Никитин схватил фотку и вышел из комнаты, поманив за собой Третьяка.
– Ну чё, следствие ведут колобки! – выкрикнул он, торжественно направившись в женскую комнату, расположенную в другом крыле особняка.
– Как сие есть, колобоки? – спросил юнга-полуросич.
Он шёл рядом, оглядывая обстановку помещения, к которой до сих пор не привык.
– Не бери в голову, – отмахнулся Сашка и запел песенку, которая сама ему пришла в голову из прошлой жизни: – Хорошо живёт на свете Винни Пух. Оттого поёт он песни вслух.
– Кто есть Винипух? – снова задал вопрос парень, остановившись возле рубильника, включающего тусклые коридорные лампы.
Они были не газоразрядными, а обычными, со спиралями накаливания, потому в коридоре царил полумрак, впрочем, здесь и не нужен яркий свет.
– Медведь такой, из детской сказки.
Третьяк промолчал, а Никитин остановился возле двери и громко в неё постучал.
– Есть кто живой?
– Нету, – ответил оттуда голос Насти.
– Как нету? А с кем сейчас разговариваю?
– Да ты ж, полоумный, всех живых распугал!
– Открывайте, а то ломиться буду!
Внутри послышалась лёгкая брань, а потом щёлкнула задвижка и дверь приоткрылась.

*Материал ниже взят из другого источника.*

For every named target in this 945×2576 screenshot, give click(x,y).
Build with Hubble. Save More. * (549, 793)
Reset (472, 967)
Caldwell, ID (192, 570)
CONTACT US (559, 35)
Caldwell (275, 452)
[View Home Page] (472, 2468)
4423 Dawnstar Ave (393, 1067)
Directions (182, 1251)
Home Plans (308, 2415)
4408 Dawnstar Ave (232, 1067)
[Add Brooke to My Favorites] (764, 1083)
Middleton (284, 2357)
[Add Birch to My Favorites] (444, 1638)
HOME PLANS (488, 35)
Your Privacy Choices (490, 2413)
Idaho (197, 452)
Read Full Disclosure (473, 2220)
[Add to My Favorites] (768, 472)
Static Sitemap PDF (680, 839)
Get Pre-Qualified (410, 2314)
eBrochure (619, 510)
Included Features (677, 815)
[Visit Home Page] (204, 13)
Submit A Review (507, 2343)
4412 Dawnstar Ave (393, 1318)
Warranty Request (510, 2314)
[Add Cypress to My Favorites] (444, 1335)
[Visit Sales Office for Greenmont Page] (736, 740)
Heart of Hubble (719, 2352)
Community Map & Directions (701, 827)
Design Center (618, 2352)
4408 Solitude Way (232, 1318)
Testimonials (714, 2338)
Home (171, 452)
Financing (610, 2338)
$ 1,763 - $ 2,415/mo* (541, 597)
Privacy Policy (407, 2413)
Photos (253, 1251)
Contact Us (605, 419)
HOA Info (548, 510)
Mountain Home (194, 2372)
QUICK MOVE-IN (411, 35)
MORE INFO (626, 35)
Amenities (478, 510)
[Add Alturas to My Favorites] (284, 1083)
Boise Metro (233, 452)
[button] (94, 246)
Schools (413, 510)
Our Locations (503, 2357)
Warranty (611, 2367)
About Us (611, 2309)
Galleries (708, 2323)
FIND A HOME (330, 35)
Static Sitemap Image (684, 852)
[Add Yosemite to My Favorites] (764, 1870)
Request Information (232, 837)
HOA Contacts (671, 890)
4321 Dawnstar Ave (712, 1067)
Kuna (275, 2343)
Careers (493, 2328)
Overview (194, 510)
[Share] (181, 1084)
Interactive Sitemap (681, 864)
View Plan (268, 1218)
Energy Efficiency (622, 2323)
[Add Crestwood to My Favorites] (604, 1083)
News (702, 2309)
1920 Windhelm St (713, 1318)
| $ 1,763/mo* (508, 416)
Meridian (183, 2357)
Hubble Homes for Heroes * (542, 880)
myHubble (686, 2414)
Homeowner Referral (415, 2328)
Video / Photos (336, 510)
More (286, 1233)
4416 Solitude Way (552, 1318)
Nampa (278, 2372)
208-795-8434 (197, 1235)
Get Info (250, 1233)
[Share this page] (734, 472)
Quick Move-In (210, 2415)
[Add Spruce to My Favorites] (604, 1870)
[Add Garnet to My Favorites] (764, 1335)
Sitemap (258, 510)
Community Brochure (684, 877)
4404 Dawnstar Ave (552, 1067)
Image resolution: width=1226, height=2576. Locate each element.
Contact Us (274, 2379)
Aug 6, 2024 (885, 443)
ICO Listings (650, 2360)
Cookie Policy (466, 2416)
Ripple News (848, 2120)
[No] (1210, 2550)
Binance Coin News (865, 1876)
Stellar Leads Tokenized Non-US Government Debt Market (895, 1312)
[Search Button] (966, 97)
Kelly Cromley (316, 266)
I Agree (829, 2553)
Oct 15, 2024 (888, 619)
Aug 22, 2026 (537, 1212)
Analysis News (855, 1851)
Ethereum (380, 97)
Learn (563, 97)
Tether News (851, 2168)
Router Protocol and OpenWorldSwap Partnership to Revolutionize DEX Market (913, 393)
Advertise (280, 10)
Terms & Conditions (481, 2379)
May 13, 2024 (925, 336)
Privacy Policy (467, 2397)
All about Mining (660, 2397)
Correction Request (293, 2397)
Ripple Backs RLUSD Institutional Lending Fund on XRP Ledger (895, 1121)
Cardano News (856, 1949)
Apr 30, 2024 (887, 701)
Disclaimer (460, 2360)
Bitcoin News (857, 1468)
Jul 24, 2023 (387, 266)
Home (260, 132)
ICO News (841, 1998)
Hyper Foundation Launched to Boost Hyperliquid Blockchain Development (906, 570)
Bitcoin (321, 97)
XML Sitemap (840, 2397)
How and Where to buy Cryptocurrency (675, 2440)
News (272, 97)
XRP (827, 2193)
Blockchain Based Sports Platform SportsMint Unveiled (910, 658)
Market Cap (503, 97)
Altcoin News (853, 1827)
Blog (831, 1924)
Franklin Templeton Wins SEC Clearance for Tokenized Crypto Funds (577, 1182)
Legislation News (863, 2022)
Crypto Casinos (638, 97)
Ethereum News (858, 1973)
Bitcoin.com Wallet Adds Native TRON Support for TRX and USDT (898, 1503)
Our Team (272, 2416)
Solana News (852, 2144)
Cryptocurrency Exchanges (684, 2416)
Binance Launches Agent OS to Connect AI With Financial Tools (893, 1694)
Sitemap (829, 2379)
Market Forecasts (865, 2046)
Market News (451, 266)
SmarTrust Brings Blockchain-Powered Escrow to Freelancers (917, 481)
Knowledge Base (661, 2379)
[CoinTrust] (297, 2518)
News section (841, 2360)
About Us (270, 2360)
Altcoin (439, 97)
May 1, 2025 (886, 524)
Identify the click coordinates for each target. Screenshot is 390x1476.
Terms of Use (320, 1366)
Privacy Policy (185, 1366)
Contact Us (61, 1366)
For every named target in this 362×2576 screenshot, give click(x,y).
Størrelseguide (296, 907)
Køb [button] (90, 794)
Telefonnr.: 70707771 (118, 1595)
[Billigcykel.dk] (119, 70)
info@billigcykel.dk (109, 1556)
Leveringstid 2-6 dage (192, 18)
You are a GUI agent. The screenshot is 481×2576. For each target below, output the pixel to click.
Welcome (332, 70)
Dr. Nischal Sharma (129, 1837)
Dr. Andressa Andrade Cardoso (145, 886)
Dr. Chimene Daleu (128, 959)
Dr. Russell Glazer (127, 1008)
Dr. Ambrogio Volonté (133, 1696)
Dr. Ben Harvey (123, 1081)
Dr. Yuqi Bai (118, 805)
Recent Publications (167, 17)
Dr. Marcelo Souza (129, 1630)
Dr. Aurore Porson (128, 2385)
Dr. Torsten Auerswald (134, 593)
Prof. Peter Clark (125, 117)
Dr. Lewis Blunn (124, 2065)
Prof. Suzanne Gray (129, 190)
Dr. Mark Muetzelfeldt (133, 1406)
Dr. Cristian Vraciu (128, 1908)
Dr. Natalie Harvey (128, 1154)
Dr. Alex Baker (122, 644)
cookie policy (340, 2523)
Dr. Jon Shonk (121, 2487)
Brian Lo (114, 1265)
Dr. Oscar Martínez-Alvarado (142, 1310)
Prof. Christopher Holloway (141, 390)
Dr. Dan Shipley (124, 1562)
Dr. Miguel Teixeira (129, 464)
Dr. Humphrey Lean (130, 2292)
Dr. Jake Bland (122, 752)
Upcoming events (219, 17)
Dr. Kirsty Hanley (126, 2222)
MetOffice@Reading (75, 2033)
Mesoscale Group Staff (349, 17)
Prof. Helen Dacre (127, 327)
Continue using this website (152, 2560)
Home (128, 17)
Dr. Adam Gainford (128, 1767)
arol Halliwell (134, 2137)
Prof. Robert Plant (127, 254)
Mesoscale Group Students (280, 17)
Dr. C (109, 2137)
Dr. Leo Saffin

В щёлочку выглядывала одним глазом Настя, одетая в ночную рубаху. Девушка прикрывала ладонью грудь, которая просвечивала через тонкий ситец, и метала в нарушителей спокойствия молнии из глаз.
– Тебе что надо, окаянный?
– Так, это, мы квест делаем.
– У меня дрожжей нету, спроси у Машки, – сонно огрызнулась девчурка и хотела уж было захлопнуть дверь, но Сашка просунул в щель руку и снизив громкость голоса, заговорил.